Dhaka: Asian Development Bank (ADB) Country Director for Bangladesh Hoe Yun Jeong emphasized the need for Bangladesh to diversify its exportable products and markets in response to the impacts of the United States’ reciprocal tariff policy. This statement came during the launch of the Bangladesh chapter of the ADB’s latest report, the Asian Development Outlook (ADO), held at its Bangladesh Resident Mission office in Agargaon.
According to Bangladesh Sangbad Sangstha, the US has announced a 37 percent tariff on imports from Bangladesh as part of President Donald Trump’s “Reciprocal Tariffs” policy. The US government claims that Bangladesh imposes a 74 percent tariff on American goods, prompting the implementation of a 37 percent “discounted reciprocal tariff” on Bangladeshi products entering the US market.
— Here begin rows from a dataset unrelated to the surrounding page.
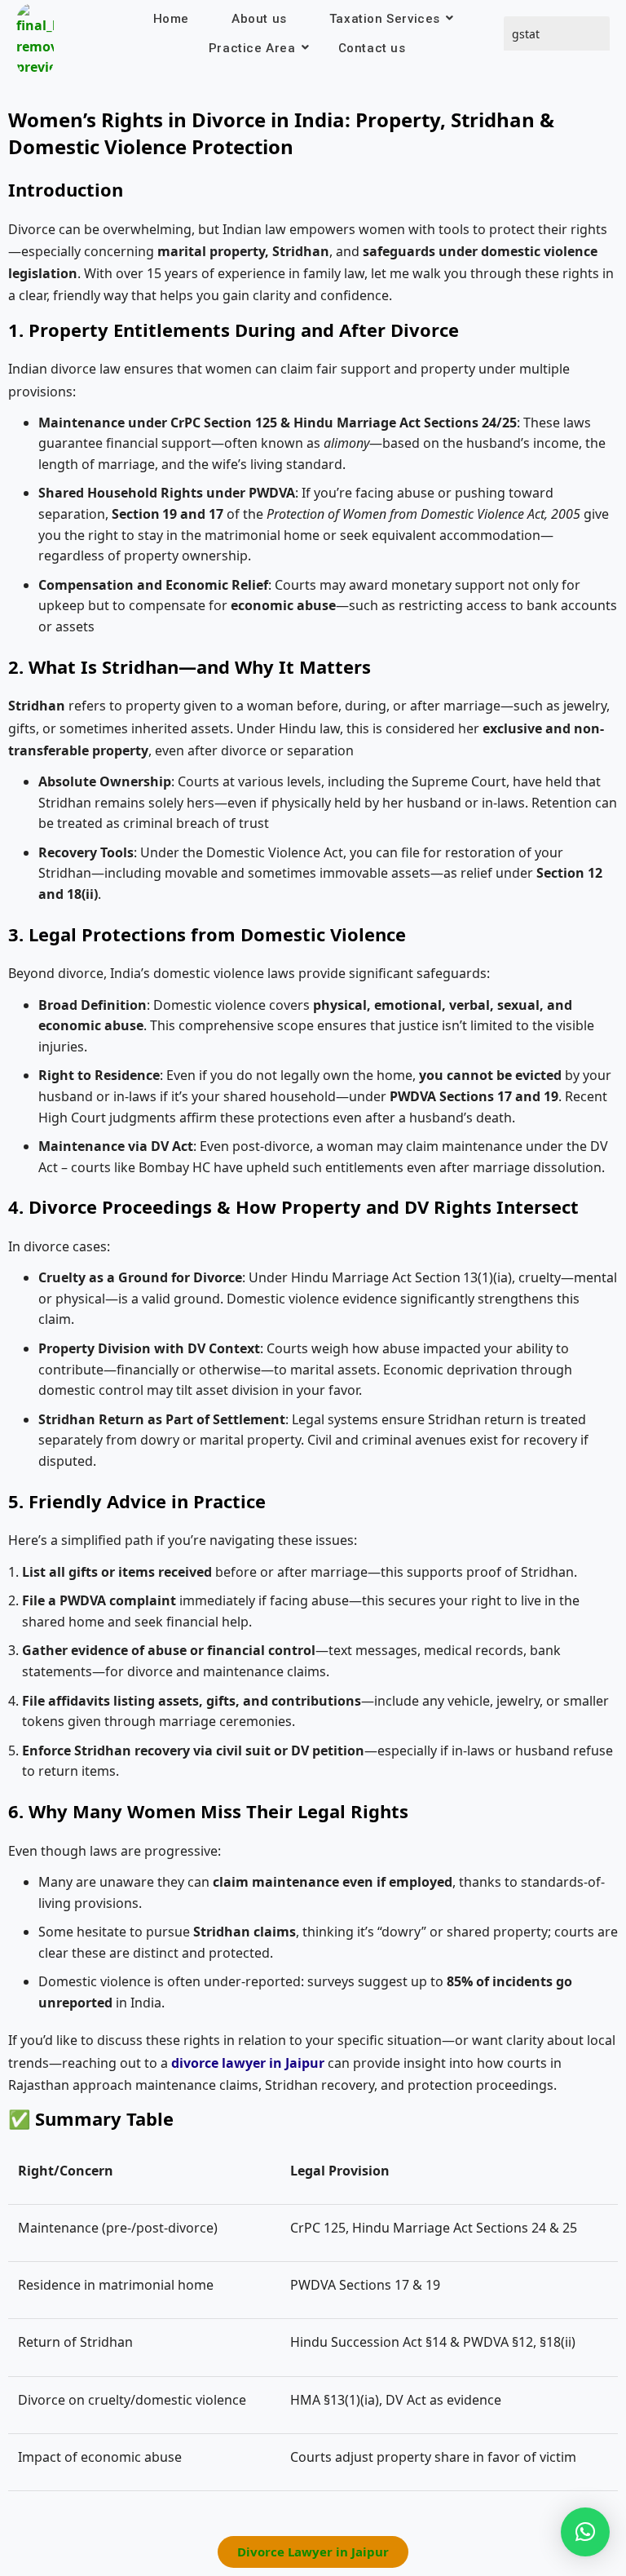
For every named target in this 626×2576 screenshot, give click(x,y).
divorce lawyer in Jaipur (247, 2063)
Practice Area (252, 48)
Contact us (372, 48)
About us (259, 18)
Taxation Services (384, 18)
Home (171, 18)
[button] (585, 2531)
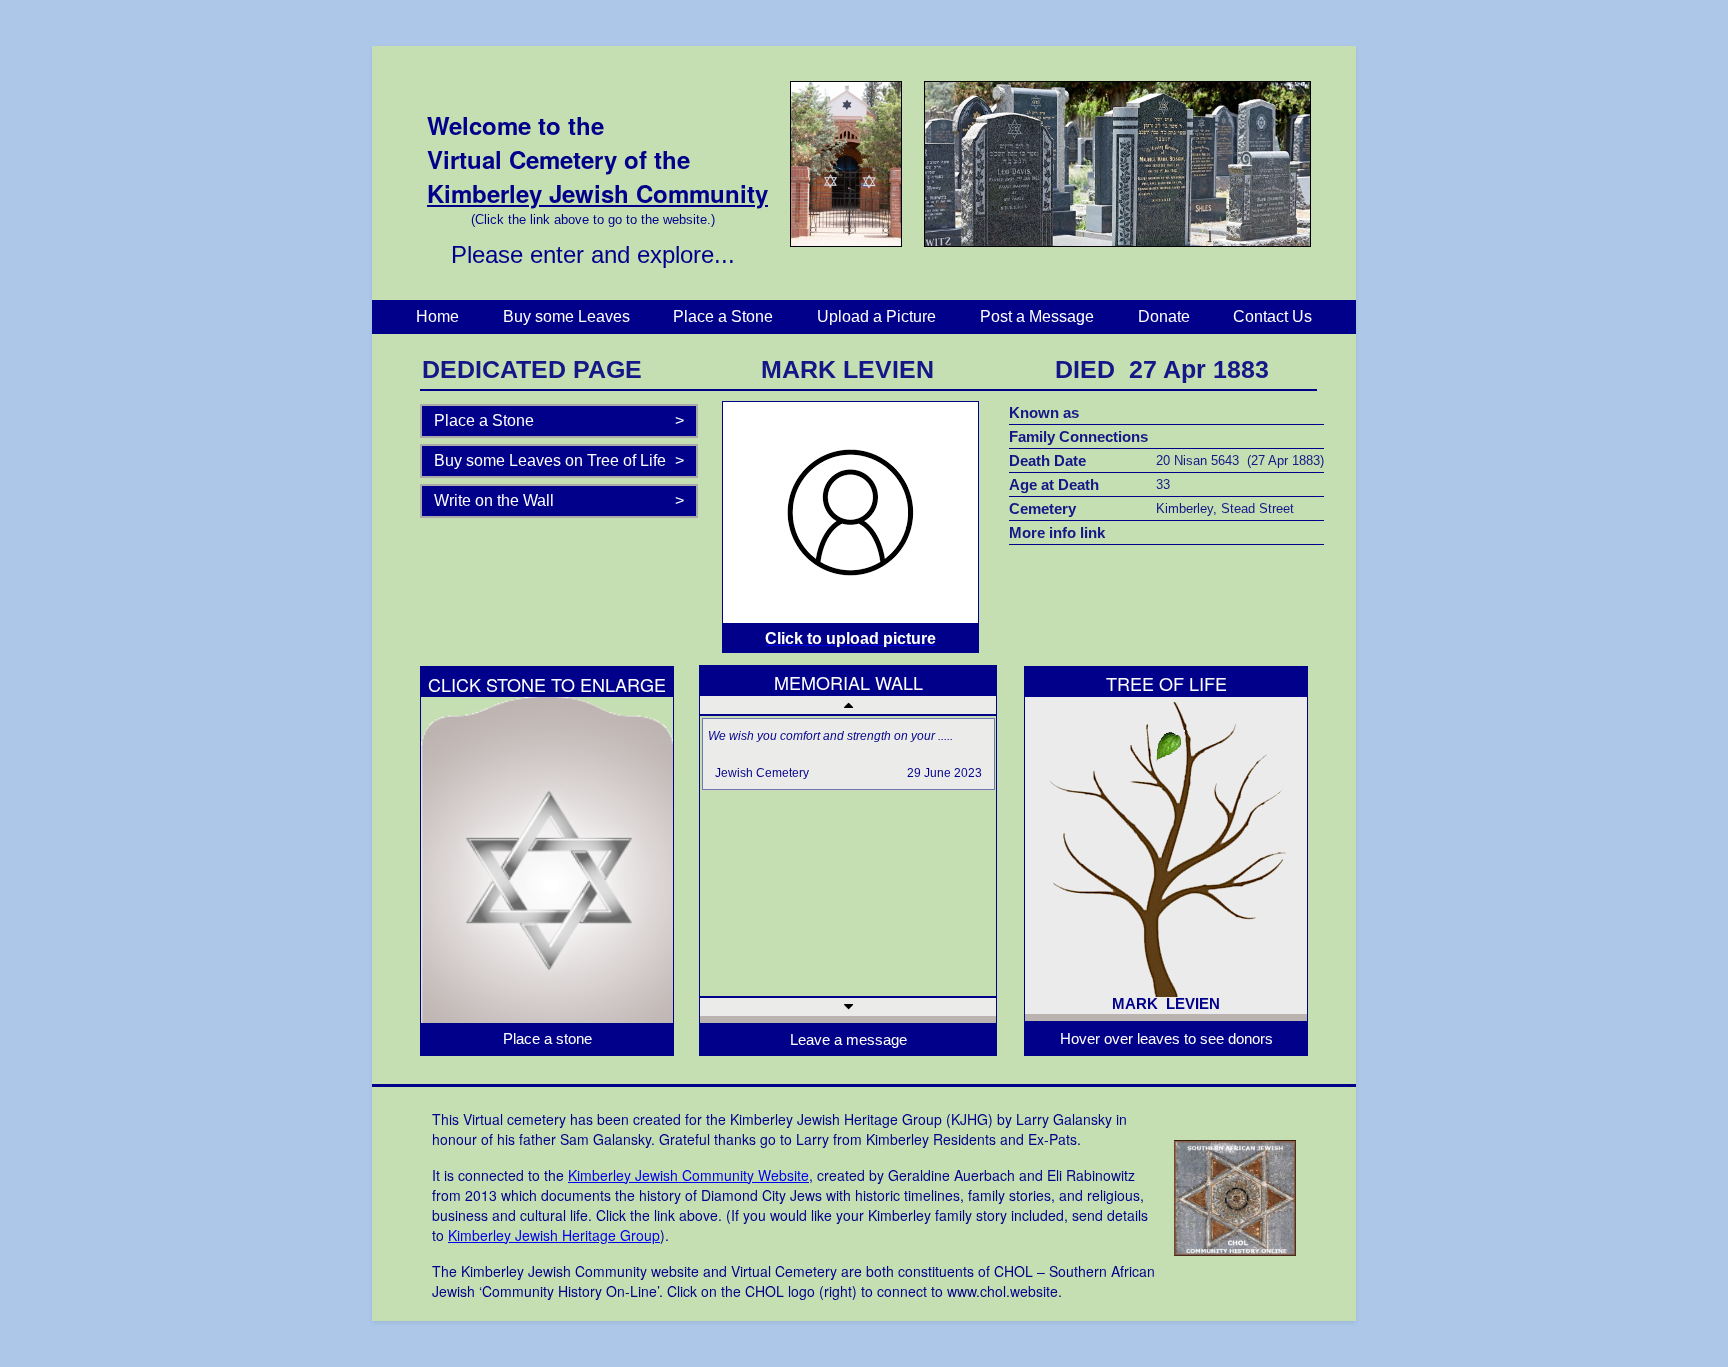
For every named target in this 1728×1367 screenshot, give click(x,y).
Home (437, 316)
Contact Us (1272, 316)
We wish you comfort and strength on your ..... (830, 736)
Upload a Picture (876, 316)
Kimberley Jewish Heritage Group (554, 1235)
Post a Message (1037, 316)
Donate (1164, 316)
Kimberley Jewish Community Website (688, 1175)
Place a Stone (723, 316)
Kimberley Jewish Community (597, 193)
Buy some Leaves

In response, Chief Adviser Professor Muhammad Yunus has reached out to US President Donald Trump, requesting a postponement of the tariff application for three months to facilitate Bangladesh’s initiative to increase US exports. Commerce Adviser Sk. Bashir Uddin has also communicated with the USTR, promising the export of 100 more products to the US at zero tariff to address the trade deficit.
Hoe Yun Jeong highlighted the importance of negotiating with the US as a short-term measure but stressed the long-term necessity for Bangladesh to diversify its export markets and products. He suggested that Bangladesh could use this opportunity to rationalize its import tariff structure and reform non-tariff barriers, applying these reforms to other countries as well.
Jeong noted that it is premature to predict the exact impact of the US tariff on Bangladesh’s economy. The ADB plans to continue analyzing these effects, with further insights to be provided in the July ADO update. He also pointed out that high inflation remains a critical challenge for Bangladesh, affecting purchasing power and investment. To tackle this, he recommended improvements in the supply chain, reduction of logistics costs, and investments in energy resources.